### SUPPLIED INFORMATION
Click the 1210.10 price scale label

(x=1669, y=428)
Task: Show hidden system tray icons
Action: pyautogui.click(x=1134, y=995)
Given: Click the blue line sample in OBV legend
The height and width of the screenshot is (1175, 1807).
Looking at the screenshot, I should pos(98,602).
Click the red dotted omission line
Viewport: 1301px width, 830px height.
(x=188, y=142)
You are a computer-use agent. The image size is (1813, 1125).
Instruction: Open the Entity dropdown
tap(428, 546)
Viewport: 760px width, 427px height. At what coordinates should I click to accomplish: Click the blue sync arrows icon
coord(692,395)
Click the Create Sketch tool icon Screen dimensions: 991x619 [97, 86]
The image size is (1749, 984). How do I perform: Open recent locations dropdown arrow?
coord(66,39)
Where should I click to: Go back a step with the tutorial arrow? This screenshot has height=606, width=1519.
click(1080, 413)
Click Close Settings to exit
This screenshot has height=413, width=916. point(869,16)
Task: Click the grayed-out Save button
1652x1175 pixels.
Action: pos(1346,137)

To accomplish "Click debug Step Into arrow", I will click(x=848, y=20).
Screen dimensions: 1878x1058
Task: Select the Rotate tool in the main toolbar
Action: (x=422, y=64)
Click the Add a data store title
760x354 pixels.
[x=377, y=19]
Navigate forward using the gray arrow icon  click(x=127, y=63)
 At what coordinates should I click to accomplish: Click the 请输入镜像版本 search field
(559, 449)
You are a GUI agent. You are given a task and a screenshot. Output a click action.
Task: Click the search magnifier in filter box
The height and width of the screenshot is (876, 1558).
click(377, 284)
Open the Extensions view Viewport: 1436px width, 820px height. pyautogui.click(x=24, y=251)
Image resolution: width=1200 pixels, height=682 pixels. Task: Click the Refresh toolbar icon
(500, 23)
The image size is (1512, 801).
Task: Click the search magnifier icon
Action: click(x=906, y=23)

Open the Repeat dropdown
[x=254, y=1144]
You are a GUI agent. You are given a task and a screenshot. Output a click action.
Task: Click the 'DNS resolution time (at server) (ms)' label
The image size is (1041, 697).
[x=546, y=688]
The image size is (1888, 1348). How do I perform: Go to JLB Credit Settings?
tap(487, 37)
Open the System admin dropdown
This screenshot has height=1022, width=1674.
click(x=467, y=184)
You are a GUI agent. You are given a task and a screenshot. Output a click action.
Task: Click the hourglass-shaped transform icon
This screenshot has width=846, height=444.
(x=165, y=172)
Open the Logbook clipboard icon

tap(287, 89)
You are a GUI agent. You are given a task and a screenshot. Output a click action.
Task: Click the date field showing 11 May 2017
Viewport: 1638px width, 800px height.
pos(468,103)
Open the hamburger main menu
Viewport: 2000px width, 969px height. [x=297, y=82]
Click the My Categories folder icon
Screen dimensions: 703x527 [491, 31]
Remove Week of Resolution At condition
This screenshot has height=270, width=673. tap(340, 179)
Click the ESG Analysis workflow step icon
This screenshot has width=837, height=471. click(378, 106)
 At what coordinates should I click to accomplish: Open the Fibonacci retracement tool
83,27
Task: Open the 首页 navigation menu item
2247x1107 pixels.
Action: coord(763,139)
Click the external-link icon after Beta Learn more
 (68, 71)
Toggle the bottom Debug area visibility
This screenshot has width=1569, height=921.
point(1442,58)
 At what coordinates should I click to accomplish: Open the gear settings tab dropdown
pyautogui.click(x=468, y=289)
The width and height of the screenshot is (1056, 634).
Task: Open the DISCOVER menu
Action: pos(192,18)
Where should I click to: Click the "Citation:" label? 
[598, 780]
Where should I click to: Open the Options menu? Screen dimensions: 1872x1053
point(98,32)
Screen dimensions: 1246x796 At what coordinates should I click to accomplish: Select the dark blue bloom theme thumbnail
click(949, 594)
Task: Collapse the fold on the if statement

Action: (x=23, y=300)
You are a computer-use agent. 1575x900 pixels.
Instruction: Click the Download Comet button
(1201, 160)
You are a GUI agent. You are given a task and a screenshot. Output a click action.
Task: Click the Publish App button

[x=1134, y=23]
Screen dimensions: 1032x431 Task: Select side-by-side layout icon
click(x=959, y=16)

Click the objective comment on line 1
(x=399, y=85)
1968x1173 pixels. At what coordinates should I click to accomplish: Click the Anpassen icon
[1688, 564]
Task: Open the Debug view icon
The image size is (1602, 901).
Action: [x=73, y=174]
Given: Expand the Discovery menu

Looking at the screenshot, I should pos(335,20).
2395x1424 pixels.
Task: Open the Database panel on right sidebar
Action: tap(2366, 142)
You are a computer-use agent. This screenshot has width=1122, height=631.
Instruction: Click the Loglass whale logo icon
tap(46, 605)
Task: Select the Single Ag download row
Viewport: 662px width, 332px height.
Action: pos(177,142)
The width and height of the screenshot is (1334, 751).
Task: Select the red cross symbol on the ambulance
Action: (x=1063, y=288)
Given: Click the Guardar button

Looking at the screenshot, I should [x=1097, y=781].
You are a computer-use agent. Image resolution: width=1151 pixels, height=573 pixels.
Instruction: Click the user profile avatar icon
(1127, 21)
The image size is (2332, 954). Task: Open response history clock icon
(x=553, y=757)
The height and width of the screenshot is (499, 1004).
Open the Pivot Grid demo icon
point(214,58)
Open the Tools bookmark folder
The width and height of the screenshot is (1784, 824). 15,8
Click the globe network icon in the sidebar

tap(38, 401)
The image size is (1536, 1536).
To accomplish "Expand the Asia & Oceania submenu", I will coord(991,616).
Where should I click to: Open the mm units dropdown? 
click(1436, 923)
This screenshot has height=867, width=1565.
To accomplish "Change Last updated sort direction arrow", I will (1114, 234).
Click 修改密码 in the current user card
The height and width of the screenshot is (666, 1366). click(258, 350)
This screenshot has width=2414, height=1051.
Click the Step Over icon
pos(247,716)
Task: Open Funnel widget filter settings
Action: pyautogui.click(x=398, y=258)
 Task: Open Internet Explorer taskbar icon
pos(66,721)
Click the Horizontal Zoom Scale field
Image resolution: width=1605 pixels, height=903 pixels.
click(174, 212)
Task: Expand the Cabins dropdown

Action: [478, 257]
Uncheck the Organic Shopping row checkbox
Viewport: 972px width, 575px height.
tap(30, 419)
######
**BRIEF:**
Make an exact copy of the data above.

**SOLUTION TO THIS PROBLEM:**
Click the 1210.10 price scale label

(x=1669, y=428)
Task: Show hidden system tray icons
Action: pyautogui.click(x=1134, y=995)
Given: Click the blue line sample in OBV legend
The height and width of the screenshot is (1175, 1807).
Looking at the screenshot, I should pos(98,602).
Click the red dotted omission line
Viewport: 1301px width, 830px height.
(x=188, y=142)
You are a computer-use agent. The image size is (1813, 1125).
Instruction: Open the Entity dropdown
tap(428, 546)
Viewport: 760px width, 427px height. At what coordinates should I click to accomplish: Click the blue sync arrows icon
coord(692,395)
Click the Create Sketch tool icon Screen dimensions: 991x619 [97, 86]
The image size is (1749, 984). How do I perform: Open recent locations dropdown arrow?
coord(66,39)
Where should I click to: Go back a step with the tutorial arrow? This screenshot has height=606, width=1519.
click(1080, 413)
Click Close Settings to exit
This screenshot has height=413, width=916. point(869,16)
Task: Click the grayed-out Save button
1652x1175 pixels.
Action: pos(1346,137)

To accomplish "Click debug Step Into arrow", I will click(x=848, y=20).
Screen dimensions: 1878x1058
Task: Select the Rotate tool in the main toolbar
Action: (x=422, y=64)
Click the Add a data store title
760x354 pixels.
[x=377, y=19]
Navigate forward using the gray arrow icon  click(x=127, y=63)
 At what coordinates should I click to accomplish: Click the 请输入镜像版本 search field
(559, 449)
You are a GUI agent. You are given a task and a screenshot. Output a click action.
Task: Click the search magnifier in filter box
The height and width of the screenshot is (876, 1558).
click(377, 284)
Open the Extensions view Viewport: 1436px width, 820px height. pyautogui.click(x=24, y=251)
Image resolution: width=1200 pixels, height=682 pixels. Task: Click the Refresh toolbar icon
(500, 23)
The image size is (1512, 801).
Task: Click the search magnifier icon
Action: click(x=906, y=23)

Open the Repeat dropdown
[x=254, y=1144]
You are a GUI agent. You are given a task and a screenshot. Output a click action.
Task: Click the 'DNS resolution time (at server) (ms)' label
The image size is (1041, 697).
[x=546, y=688]
The image size is (1888, 1348). How do I perform: Go to JLB Credit Settings?
tap(487, 37)
Open the System admin dropdown
This screenshot has height=1022, width=1674.
click(x=467, y=184)
You are a GUI agent. You are given a task and a screenshot. Output a click action.
Task: Click the hourglass-shaped transform icon
This screenshot has width=846, height=444.
(x=165, y=172)
Open the Logbook clipboard icon

tap(287, 89)
You are a GUI agent. You are given a task and a screenshot. Output a click action.
Task: Click the date field showing 11 May 2017
Viewport: 1638px width, 800px height.
pos(468,103)
Open the hamburger main menu
Viewport: 2000px width, 969px height. [x=297, y=82]
Click the My Categories folder icon
Screen dimensions: 703x527 [491, 31]
Remove Week of Resolution At condition
This screenshot has height=270, width=673. tap(340, 179)
Click the ESG Analysis workflow step icon
This screenshot has width=837, height=471. click(378, 106)
 At what coordinates should I click to accomplish: Open the Fibonacci retracement tool
83,27
Task: Open the 首页 navigation menu item
2247x1107 pixels.
Action: coord(763,139)
Click the external-link icon after Beta Learn more
 (68, 71)
Toggle the bottom Debug area visibility
This screenshot has width=1569, height=921.
point(1442,58)
 At what coordinates should I click to accomplish: Open the gear settings tab dropdown
pyautogui.click(x=468, y=289)
The width and height of the screenshot is (1056, 634).
Task: Open the DISCOVER menu
Action: pos(192,18)
Where should I click to: Click the "Citation:" label? 
[598, 780]
Where should I click to: Open the Options menu? Screen dimensions: 1872x1053
point(98,32)
Screen dimensions: 1246x796 At what coordinates should I click to accomplish: Select the dark blue bloom theme thumbnail
click(949, 594)
Task: Collapse the fold on the if statement

Action: (x=23, y=300)
You are a computer-use agent. 1575x900 pixels.
Instruction: Click the Download Comet button
(1201, 160)
You are a GUI agent. You are given a task and a screenshot. Output a click action.
Task: Click the Publish App button

[x=1134, y=23]
Screen dimensions: 1032x431 Task: Select side-by-side layout icon
click(x=959, y=16)

Click the objective comment on line 1
(x=399, y=85)
1968x1173 pixels. At what coordinates should I click to accomplish: Click the Anpassen icon
[1688, 564]
Task: Open the Debug view icon
The image size is (1602, 901).
Action: [x=73, y=174]
Given: Expand the Discovery menu

Looking at the screenshot, I should pos(335,20).
2395x1424 pixels.
Task: Open the Database panel on right sidebar
Action: tap(2366, 142)
You are a computer-use agent. This screenshot has width=1122, height=631.
Instruction: Click the Loglass whale logo icon
tap(46, 605)
Task: Select the Single Ag download row
Viewport: 662px width, 332px height.
Action: pos(177,142)
The width and height of the screenshot is (1334, 751).
Task: Select the red cross symbol on the ambulance
Action: (x=1063, y=288)
Given: Click the Guardar button

Looking at the screenshot, I should [x=1097, y=781].
You are a computer-use agent. Image resolution: width=1151 pixels, height=573 pixels.
Instruction: Click the user profile avatar icon
(1127, 21)
The image size is (2332, 954). Task: Open response history clock icon
(x=553, y=757)
The height and width of the screenshot is (499, 1004).
Open the Pivot Grid demo icon
point(214,58)
Open the Tools bookmark folder
The width and height of the screenshot is (1784, 824). 15,8
Click the globe network icon in the sidebar

tap(38, 401)
The image size is (1536, 1536).
To accomplish "Expand the Asia & Oceania submenu", I will coord(991,616).
Where should I click to: Open the mm units dropdown? 
click(1436, 923)
This screenshot has height=867, width=1565.
To accomplish "Change Last updated sort direction arrow", I will (1114, 234).
Click 修改密码 in the current user card
The height and width of the screenshot is (666, 1366). click(258, 350)
This screenshot has width=2414, height=1051.
Click the Step Over icon
pos(247,716)
Task: Open Funnel widget filter settings
Action: pyautogui.click(x=398, y=258)
 Task: Open Internet Explorer taskbar icon
pos(66,721)
Click the Horizontal Zoom Scale field
Image resolution: width=1605 pixels, height=903 pixels.
click(174, 212)
Task: Expand the Cabins dropdown

Action: [478, 257]
Uncheck the Organic Shopping row checkbox
Viewport: 972px width, 575px height.
tap(30, 419)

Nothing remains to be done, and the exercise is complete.